------ Source records ------
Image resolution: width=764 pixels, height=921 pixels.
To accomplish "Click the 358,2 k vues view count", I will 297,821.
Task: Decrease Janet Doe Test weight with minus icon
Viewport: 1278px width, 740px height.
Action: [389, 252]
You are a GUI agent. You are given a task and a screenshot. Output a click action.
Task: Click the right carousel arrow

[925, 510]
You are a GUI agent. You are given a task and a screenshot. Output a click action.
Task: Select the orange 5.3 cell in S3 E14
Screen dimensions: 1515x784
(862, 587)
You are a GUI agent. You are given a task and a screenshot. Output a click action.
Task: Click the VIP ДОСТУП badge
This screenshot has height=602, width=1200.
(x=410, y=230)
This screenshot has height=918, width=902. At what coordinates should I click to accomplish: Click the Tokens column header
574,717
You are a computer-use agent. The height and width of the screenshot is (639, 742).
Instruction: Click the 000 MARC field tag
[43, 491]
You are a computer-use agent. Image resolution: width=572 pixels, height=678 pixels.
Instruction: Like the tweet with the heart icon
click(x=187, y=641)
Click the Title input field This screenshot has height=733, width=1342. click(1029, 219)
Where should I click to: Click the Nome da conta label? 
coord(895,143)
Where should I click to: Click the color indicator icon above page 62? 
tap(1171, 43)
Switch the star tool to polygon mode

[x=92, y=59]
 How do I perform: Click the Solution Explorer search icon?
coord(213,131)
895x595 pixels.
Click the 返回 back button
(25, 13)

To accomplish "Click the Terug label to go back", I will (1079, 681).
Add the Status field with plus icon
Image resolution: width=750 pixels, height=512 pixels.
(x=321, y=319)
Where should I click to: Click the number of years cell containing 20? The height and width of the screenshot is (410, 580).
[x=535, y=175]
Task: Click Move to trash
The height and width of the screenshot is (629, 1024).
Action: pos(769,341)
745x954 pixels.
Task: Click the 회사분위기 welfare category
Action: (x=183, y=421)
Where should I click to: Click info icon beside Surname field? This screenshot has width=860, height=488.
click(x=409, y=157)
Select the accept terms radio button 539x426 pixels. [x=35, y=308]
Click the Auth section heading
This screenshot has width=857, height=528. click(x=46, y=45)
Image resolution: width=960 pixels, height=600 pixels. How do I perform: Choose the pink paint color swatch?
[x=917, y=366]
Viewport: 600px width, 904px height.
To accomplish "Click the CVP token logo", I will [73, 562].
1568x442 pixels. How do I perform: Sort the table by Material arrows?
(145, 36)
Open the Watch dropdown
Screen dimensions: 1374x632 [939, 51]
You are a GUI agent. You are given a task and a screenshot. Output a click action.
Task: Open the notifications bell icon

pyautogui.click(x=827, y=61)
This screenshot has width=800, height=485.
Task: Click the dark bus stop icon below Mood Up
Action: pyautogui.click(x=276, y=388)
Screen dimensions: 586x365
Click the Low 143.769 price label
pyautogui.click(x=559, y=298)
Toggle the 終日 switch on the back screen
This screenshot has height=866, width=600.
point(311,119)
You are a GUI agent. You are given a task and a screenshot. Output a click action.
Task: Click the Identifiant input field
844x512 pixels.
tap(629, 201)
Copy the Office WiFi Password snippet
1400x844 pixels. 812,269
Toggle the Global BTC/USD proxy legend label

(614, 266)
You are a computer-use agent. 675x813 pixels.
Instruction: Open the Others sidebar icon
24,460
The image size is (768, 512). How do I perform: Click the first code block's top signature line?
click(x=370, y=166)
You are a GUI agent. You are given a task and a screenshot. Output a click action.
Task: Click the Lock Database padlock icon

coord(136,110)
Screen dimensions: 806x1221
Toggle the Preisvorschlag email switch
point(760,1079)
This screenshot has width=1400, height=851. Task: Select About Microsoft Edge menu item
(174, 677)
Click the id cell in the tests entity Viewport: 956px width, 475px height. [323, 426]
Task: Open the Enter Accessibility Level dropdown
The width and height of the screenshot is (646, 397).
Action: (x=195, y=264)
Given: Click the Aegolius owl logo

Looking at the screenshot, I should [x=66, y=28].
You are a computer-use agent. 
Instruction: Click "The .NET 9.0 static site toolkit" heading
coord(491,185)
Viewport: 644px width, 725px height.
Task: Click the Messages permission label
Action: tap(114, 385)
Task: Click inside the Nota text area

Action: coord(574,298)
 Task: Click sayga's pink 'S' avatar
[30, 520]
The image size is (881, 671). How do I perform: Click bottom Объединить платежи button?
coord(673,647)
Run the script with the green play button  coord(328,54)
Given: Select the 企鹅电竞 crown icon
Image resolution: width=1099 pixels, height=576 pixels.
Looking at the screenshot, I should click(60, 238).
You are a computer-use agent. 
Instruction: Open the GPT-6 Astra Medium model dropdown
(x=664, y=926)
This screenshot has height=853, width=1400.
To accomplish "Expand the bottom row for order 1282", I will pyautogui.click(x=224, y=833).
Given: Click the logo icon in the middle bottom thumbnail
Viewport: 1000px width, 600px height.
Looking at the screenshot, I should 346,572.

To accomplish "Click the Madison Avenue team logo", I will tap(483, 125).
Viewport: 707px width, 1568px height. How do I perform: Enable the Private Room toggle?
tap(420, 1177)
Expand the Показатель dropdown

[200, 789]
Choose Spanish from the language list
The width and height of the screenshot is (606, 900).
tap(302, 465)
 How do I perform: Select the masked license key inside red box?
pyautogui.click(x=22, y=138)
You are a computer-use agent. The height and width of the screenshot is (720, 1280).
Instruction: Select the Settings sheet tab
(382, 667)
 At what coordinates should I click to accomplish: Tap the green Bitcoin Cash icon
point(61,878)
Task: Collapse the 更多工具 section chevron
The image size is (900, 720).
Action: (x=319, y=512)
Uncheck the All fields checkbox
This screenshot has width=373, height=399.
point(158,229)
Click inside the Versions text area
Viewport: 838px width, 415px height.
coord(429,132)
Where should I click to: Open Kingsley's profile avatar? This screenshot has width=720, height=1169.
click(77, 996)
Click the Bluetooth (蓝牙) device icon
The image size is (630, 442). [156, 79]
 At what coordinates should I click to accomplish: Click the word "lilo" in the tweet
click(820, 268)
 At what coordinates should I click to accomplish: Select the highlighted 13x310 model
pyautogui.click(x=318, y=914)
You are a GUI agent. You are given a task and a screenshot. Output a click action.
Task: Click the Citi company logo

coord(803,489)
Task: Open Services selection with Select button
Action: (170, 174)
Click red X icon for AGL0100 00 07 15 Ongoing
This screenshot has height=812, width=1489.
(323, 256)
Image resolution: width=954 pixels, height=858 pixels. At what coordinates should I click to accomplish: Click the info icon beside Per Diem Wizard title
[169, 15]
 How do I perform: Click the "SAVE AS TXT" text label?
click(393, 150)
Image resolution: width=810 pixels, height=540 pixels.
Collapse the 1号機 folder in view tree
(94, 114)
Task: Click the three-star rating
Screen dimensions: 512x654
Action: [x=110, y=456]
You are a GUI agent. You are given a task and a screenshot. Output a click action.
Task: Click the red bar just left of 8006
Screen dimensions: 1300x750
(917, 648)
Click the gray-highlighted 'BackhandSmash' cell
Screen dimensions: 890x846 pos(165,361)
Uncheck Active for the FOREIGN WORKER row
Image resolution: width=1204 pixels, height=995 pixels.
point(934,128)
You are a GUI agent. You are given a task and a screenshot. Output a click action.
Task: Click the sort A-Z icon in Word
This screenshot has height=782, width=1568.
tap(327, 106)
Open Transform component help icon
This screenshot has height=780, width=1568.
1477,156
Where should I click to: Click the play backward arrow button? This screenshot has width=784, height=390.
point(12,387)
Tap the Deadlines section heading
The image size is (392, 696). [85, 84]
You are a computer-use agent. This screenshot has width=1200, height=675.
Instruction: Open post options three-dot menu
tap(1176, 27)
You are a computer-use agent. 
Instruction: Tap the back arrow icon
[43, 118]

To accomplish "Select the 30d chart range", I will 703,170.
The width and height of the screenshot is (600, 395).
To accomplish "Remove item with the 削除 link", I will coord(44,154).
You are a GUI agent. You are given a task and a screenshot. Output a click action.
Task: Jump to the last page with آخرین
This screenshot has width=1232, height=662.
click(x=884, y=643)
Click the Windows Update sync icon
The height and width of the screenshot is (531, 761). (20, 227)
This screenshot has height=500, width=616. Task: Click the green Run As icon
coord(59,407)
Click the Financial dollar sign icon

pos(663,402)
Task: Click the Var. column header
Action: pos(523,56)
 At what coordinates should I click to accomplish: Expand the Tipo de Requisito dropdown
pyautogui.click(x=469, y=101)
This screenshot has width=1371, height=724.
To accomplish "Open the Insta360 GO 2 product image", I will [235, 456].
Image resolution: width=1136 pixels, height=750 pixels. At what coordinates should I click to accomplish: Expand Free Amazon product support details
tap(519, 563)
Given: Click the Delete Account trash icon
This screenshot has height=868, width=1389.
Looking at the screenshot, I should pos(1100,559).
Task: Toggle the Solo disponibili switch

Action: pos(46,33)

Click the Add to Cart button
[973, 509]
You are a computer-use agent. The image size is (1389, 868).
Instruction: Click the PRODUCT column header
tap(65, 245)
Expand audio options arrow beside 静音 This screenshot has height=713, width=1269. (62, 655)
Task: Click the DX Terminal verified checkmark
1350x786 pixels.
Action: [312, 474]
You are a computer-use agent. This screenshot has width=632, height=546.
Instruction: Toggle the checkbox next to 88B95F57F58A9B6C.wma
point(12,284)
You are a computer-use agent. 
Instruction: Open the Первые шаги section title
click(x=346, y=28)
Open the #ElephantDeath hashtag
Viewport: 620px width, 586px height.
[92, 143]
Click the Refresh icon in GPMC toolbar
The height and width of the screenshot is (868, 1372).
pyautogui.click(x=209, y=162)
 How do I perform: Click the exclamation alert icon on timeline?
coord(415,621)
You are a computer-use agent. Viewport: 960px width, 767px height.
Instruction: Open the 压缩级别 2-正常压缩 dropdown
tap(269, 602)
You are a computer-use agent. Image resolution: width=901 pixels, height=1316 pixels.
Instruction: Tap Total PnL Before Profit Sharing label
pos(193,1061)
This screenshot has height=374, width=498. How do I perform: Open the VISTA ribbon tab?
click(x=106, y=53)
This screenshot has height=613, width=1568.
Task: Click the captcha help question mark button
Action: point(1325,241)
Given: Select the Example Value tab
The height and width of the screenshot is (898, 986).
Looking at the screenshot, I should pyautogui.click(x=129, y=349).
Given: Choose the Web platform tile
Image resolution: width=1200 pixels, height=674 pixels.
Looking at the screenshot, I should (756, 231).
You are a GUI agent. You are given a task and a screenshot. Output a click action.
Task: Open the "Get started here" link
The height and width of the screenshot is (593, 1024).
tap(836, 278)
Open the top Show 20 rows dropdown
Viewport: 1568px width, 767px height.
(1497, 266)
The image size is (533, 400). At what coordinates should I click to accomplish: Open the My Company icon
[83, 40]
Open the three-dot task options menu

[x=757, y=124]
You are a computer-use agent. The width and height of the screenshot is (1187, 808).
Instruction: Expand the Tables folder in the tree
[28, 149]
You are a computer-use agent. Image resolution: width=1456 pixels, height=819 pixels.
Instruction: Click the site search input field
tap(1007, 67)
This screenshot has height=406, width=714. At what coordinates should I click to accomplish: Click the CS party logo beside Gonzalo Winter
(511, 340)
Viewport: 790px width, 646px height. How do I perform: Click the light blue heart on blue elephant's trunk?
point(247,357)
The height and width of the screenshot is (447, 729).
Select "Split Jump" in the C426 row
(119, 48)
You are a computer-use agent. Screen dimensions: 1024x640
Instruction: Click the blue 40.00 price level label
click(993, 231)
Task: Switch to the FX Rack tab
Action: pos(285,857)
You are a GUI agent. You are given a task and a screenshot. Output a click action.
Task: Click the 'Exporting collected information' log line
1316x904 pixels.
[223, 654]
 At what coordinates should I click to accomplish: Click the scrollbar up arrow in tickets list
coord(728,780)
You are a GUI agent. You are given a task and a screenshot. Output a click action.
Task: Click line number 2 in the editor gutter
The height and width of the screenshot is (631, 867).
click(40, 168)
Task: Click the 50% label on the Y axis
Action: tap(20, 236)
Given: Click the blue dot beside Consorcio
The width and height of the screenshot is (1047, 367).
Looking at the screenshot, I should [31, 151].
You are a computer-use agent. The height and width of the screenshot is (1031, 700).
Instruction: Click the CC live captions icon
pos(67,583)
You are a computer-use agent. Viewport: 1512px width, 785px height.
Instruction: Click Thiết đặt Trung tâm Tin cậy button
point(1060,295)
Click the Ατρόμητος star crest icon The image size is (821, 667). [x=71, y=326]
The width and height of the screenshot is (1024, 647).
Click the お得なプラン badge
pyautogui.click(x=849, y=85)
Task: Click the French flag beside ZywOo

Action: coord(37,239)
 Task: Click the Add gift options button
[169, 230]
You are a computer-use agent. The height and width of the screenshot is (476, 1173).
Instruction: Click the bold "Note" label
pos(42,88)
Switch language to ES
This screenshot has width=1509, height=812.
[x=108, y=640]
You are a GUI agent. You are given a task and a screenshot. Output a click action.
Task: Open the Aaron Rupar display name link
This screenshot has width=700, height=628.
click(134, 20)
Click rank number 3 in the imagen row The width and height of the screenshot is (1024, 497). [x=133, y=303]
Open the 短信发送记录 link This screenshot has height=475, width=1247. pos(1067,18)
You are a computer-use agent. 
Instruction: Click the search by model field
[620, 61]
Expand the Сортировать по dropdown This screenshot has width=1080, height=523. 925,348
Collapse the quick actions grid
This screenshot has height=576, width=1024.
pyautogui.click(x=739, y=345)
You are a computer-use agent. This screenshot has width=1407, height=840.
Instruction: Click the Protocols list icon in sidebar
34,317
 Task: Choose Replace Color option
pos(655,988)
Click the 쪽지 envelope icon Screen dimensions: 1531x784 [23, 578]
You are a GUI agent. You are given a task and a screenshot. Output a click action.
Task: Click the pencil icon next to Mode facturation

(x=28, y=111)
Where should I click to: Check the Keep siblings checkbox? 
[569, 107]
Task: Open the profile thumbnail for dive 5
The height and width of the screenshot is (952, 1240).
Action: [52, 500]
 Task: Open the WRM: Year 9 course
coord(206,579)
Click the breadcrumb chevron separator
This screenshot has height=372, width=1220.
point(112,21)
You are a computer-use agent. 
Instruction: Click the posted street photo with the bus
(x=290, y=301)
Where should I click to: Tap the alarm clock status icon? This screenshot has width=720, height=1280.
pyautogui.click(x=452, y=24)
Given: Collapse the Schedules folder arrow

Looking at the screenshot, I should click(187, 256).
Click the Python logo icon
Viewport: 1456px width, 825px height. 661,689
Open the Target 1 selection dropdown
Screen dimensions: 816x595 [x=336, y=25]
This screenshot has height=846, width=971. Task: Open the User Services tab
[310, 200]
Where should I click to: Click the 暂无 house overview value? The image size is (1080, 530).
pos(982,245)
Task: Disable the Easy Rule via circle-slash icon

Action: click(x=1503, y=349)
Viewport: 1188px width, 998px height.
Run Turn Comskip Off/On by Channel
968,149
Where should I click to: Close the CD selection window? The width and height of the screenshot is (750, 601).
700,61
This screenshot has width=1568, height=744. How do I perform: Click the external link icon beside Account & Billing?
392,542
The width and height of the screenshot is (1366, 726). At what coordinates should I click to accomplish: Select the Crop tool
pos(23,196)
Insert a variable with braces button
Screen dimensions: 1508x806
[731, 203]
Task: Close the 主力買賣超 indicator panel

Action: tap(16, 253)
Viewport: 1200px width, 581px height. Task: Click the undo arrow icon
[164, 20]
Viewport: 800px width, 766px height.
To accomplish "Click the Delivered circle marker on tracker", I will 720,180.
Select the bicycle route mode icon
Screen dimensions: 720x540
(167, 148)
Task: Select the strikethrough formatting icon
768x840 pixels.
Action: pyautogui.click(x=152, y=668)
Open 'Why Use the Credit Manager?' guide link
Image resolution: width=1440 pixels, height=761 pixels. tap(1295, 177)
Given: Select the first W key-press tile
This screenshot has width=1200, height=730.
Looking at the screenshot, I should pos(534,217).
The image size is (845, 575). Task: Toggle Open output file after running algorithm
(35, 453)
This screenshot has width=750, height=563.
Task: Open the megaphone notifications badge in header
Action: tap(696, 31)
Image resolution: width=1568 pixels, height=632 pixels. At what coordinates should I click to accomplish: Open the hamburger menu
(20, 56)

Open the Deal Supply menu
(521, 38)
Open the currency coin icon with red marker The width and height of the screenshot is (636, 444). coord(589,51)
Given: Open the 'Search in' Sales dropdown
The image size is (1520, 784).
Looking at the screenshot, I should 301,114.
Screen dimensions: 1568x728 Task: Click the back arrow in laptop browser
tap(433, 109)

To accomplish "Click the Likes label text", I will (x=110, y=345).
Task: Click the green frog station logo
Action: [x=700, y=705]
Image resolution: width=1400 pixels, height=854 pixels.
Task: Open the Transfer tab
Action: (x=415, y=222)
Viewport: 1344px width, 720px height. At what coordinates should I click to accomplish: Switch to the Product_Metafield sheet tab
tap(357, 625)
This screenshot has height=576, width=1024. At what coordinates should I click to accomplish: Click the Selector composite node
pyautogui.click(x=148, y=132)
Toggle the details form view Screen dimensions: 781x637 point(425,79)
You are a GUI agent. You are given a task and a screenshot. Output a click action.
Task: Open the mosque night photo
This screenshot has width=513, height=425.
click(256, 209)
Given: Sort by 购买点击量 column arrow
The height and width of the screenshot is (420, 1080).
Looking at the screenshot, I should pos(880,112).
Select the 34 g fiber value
------
### Work item
Please say how many lines in the records above contain the word "marker". Give the number alone.

### Answer to this problem
2